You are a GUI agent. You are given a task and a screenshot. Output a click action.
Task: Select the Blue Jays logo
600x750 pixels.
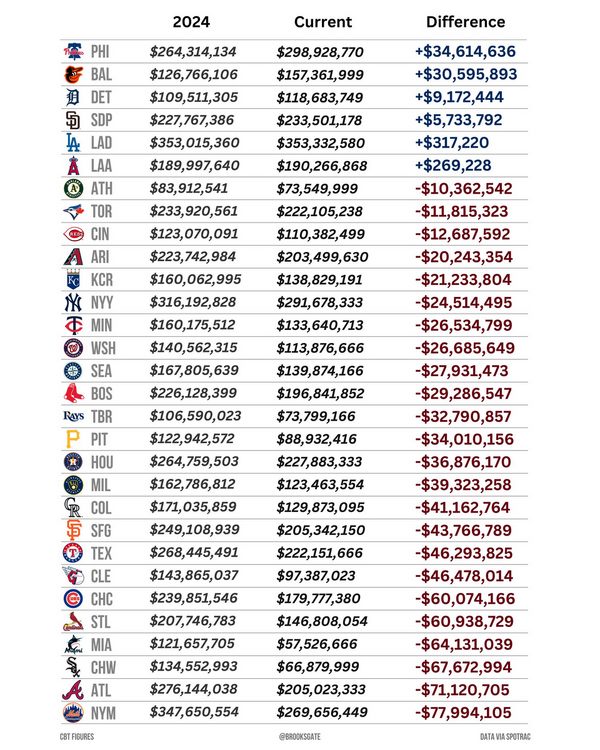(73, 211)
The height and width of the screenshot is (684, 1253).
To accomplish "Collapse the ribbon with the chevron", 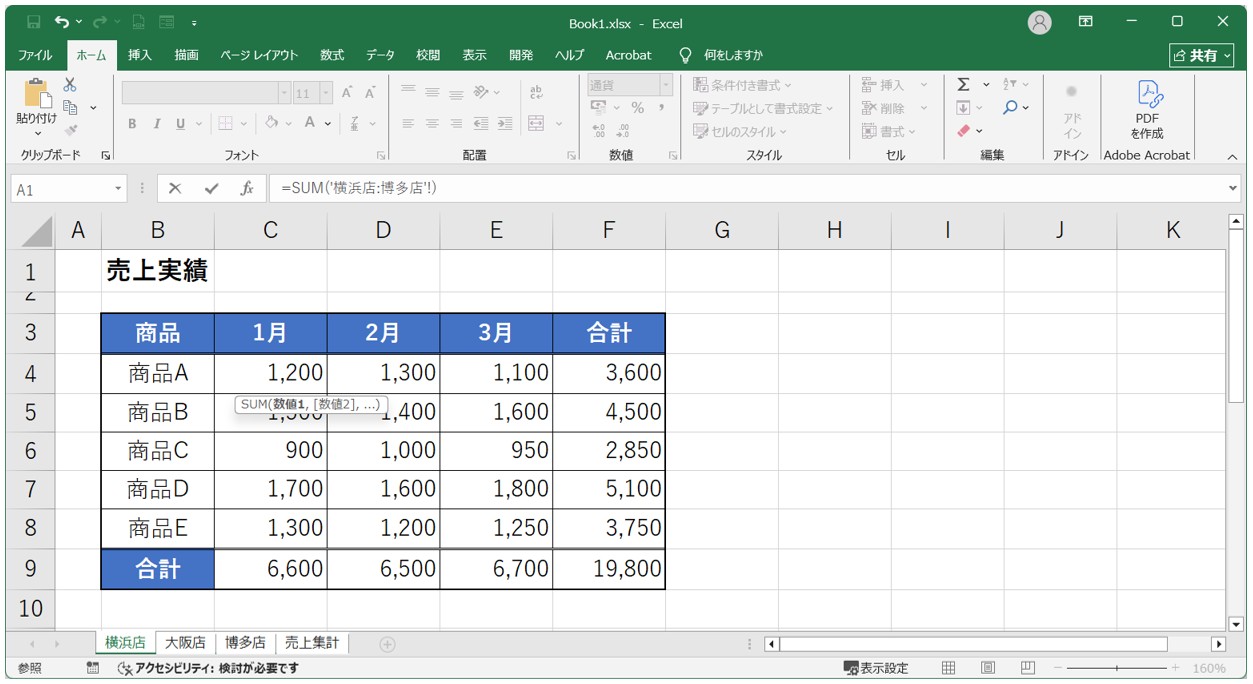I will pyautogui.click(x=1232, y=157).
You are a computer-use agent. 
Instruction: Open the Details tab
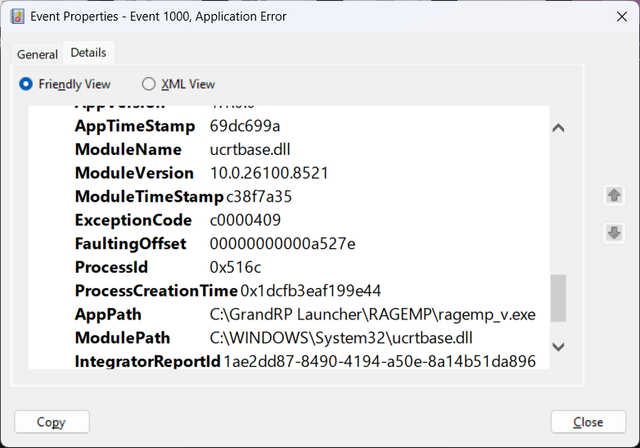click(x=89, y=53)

· · · · · · ·

**REQUIRED WORK:** Work out how many lines in the data above contain the word "agent" and respond with that number only.

**EXPECTED ANSWER:** 2